The automatic teller machine
We explain the history of the automatic teller machine (ATM) and how the invention changed banking forever.
2 min read
50 years ago, John Shepherd Barron had a vision of reducing people’s dependence on (the opening times of) banks. We think he would have been proud of us.
As he stood facing the closed doors of his bank on a Saturday morning in the mid-sixties, he decided to change the rules for obtaining cash. This prompted the development of the cash machine. First, he thought about the chocolate bar machines that he knew from train stations. Why shouldn’t a machine be able to spit out cash?
It wasn’t until 1967 that the Barclays Bank set up the first cash machine, located in Enfield, a small town north of London. The first machine could only dispense 10 pounds, which, according to the inventor, was enough for a wild weekend at the time.
With this installation, customers were finally able to withdraw money at any time, even if it was only from the one branch. Very soon, more banks followed suit, and cash machines spread across the globe (there are now 1.64 million worldwide). In 1968, the first German ATM was put into operation at a Kreissparkasse in Tübingen.
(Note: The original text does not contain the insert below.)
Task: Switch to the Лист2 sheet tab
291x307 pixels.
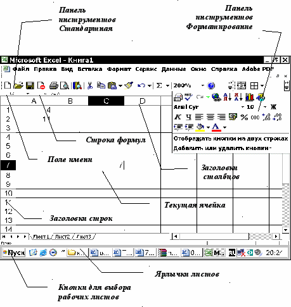Action: [x=62, y=237]
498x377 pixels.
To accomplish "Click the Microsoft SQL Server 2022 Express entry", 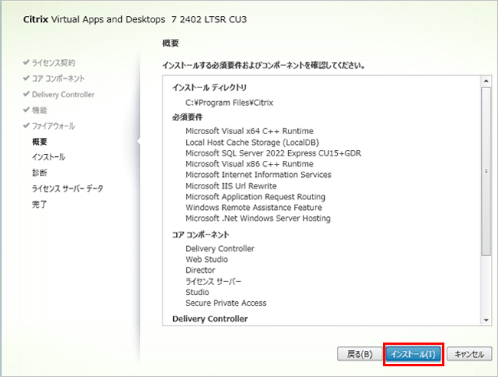I will (273, 153).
But many ATMs were complicated and unsafe, since they were lacking a connection to a central computer. To make matters worse, the ATMs in Germany were always inside bank branches, which meant they were inaccessible outside of opening hours.
In Germany, ATMs with around the clock accessibility have only existed since the 80s. Despite our population, that doesn’t make us the leader in Europe, only third place. 30 years later, it’s time to make a break for it. With the improvements we’ve made to card payments (more security, more control, better overview), we’re already working to make you independent from bank branches, ATMs and cash. In the next few months, we’ll be taking many more big steps that will change your banking routine.
We’re sure that John Shepherd Barron would be a N26 customer today, if he could.